The Blame Game: Myth and Reality in Repo Man

Kat Reed is a Sophomore studying Secondary Mathematics Education and Religious Studies. The following blog post was written for REL 360: Popular Culture/Humanities.

Repo Man ,directed by Alex Cox, is a cult culture classic that follows the extremely unusual story of Otto, a punk teen, through his transition from a scattered part-time worker to repossessing cars for a repo agency. On a macro level, the film is used to exemplify the role that identity plays in relation to the existence and manipulation of myth in society. Along with these utilizations of myth and attitude come the cyclic allusions to the genre of apocalypse and its role in human life and religion.

Upon watching the film, I found it somewhat similar to the book of Revelations. Much like the book itself, the movie was chaotic and hard to follow. Events don’t seem to make sense or align in coherence with one another but are meant to carry some significance. Also implied is the circular and repetitive movement of attitude shown by the punk teens of the suburbs. Otto and his friends were raised in the suburbs and rebel from them in their teen years, claiming to be fighting an oppressive power over their lives. In the beginning of the film, however, Otto still returns home and relies on his parents for money and Food (as every manufactured product is interestingly named after itself). In the later moments of the film, when Otto has broken free of the suburban style, he is considered divergent. An agency of all blonde professionals begin hunting down an “alien” car and the Repo Men involved with it. In a scene where Otto’s old friends, punk suburbians who have been robbing shops, meet the woman with the metal hand (the head of the agency hunting the car) the woman shows zero disturbance to the attitudes that the teens express. Building on this, the woman with the metal hand is not affronted by the punk attitude, perhaps suggesting that it, too, is a “normal” and expected aspect of society whereas peaceful coexistence of diversity is not. To me, this truly defined the members of the culture being ridiculed in the film. Because the teens are still within the social norm, due to the fact they would eventually return to the suburban lifestyle and despite that they break the law, they aren’t a threat in the eyes of the enforcers, the agency. This can be interpreted to mean that “normal” and “accepted” motives mean only to cover up or extinguish the creative and unique outlets available to those who are different, without necessarily attempting to be so. The agency represents those that give and take authority from myths to redefine and maintain social forms as suggested by Bruce Lincoln in his chapter “The Politics of Myth” of Discourse and the Construction of Society.

I suppose, recognizing my interests, I was focused a lot on the idea of bias and prejudice as I found it represented in the film.
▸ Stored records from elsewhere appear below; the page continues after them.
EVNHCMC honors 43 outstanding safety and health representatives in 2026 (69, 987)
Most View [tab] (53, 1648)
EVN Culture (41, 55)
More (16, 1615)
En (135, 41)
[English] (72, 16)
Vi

The agency set against Otto and the Repo Men and their connection to the glowing, “alien” car all had blonde hair or wore blonde wigs whereas the Repo Men were pointedly different, in both method and style, but were united by a code of respect and method between them. The message of the movie clearly speaks to the creators and audience, but goes even further as to suggest that individuality breaks the momentum of societal affiliation. I mention this last aspect as a gateway into Otto’s friends at the beginning of the movie. Otto says that Duke is just another white, suburban punk wannabe like him as he dies (and blames society for his existence).

The film concludes with Otto and the stick-out amongst the Repo-Men, Miller, riding away in the glowing car that no one else was able to touch. This final distinction shows me one more layer of social rings that conform to a definition. The Repo Men follow a code, the blonde agency look to cease individuality and push the suburban ideal, but Otto and Miller could never conform to either, becoming self-aware; mentally divergent.